Of the two, The Eve is the bigger surprise. Built on the site of the once notorious Redfern shopping centre (nicknamed “murder mall” by locals), it’s the main attraction of an entire new precinct – Wunderlich Lane – that’s the hottest place to be in Sydney right now.
The 102-room hotel is stunning from top to toe. Street entries are clad in gleaming burgundy tiles; beyond lies the lobby lined with head-turning art and designer furnishings, a serene, cloistered passageway in pure white, and four floors of rooms ranging in size from 27sqm to the price-on-application Eve Suite with its marble-clad kitchen bar and expansive terraces. Lush gardens and greenery are a feature of the hotel, a deliberate nod by its architects to the nursery and parklands that defined this site for much of the 19th century.
There’s a boldness to the ideas at The Eve. At street-level Bar Julius, Louise Olsen’s painting Still Life has been printed on vinyl and stretched over an illuminated, triple-barrelled ceiling to striking effect, and the walls are hung with an eclectic art collection including a stark photograph of QEII with her eyes closed and a 17th-century Belgian portrait of a young man in ruff and robes. A bit bonkers but it works.
Likewise the sexy rooftop pool with its palms and cabanas and cool music piped underwater; and Lottie, the lively Mexican restaurant and bar where roof and windows retract for al fresco fiestas on balmy nights.Less showy but still noteworthy touches include the filtered water stations on each floor, and guest corridors that open to Sydney’s subtropical climate and a soundtrack of parrots and cicadas, giving residents a vivid sense of place.
By the time The Eve opened in mid-February, Wunderlich Lane had already turned Sydney’s head to this happening pocket of Redfern with its dynamic dining options – modern Greek at Olympus, Southeast Asian and DJ beats at Island Radio and really excellent pizzas at Regina – and late-night carousing at Baptist Street Rec Club. The entire precinct feels fresh and happening and so Sydney.
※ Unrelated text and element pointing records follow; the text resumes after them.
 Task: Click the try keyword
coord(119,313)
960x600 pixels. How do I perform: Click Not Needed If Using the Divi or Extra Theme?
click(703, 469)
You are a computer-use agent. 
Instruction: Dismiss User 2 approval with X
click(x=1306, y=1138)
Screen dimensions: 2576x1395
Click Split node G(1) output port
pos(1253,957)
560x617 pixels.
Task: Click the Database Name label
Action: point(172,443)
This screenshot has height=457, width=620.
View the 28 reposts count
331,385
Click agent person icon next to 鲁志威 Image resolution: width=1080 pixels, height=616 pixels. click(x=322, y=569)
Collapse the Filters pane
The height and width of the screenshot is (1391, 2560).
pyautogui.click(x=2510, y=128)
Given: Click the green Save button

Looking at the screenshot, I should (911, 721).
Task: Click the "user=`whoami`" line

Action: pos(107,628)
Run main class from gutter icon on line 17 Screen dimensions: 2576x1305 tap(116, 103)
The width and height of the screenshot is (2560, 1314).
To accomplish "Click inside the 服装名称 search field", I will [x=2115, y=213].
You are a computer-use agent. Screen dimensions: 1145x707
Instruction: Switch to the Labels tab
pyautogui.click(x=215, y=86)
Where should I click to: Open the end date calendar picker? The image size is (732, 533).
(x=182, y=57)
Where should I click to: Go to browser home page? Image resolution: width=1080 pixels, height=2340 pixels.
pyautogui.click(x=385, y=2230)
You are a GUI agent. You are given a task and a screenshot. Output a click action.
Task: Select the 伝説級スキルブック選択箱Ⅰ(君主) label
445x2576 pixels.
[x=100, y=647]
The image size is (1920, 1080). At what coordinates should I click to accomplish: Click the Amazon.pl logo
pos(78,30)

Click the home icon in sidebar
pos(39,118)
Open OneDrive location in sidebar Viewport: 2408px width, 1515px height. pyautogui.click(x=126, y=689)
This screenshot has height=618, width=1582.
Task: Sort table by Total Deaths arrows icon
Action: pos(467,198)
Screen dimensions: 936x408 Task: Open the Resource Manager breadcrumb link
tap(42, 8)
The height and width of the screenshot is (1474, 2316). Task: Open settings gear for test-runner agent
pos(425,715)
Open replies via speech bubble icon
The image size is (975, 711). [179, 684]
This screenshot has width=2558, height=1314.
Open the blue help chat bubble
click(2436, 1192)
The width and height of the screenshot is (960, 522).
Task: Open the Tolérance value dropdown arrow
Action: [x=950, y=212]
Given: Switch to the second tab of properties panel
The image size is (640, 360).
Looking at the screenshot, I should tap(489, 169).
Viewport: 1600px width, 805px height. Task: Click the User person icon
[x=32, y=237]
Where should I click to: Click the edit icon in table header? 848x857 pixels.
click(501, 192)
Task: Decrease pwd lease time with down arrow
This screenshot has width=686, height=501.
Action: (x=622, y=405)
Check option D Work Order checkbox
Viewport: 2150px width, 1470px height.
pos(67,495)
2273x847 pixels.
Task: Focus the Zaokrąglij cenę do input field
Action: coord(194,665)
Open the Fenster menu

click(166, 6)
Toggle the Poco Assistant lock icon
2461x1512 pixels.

Melbourne Place was also buzzing when I visited in January, just weeks after it opened. The buzz might have been partly due to the Australian Open (Italy’s number-two men’s player, Lorenzo Musetti, was in the house during my stay) but there’s also genuine excitement about the hotel.
If it were possible to capture Melbourne’s character in a single site it would look a lot like this. Clad in brick and Corten steel, its 14-storey tower feels right at home on busy Russell Street. Inside, every surface and fitting showcases the craftmanship of local creatives.
The compact foyer sets the mood with its custom brickwork, warm jarrah, Australian terrazzo and looping video art by five creators including South Sudanese-born Atong Atem, whose film Banksia traces the history of African migration to Australia.
The 191 rooms and suites include a 14th-floor penthouse with baby grand piano (why not?) and terraced Horizon suites in desert tones of red, pink and orange, including the terrazzo flooring and bathtubs. Furnishings are the best in local design including Jardan beds and seating, custom-made Cadrys rugs and lighting by Volker Haug. Nothing is incidental – each fitting, texture and amenity feels like a considered piece in the Melbourne Place story.
Dining-wise, ground-floor Marmelo is a Portuguese restaurant and bar where Iberian favourites are given a local twist, such as croquettes made with Murray rather than Atlantic cod, and a keen drinks list of Quince Martinis and Douro Valley wines.
This being Melbourne, there’s a basement laneway bar, Mr Mills, as well as a rooftop bar and restaurant called Mid Air. Judging by the queues of young hopefuls hovering in the lift well, it’s the latest place to be seen in town – as much for its dramatic brick walls with cut-out “eyes” that look over the city as for its Med-leaning menu and moonlit soirées.
Given my job consists largely of staying in hotels it takes something special for a property to linger in the consciousness afterwards. The Eve and Melbourne Place are both still firmly, and fondly, front of mind.
The going rates
Homegrown luxury comes at a price. Room rates at The Eve start at $549 a night, while a bed at Melbourne Place starts from a more reasonable $300 but tops out at $5000 a night for the penthouse.
Kendall Hill was a guest of Melbourne Place and The Eve Hotel Sydney.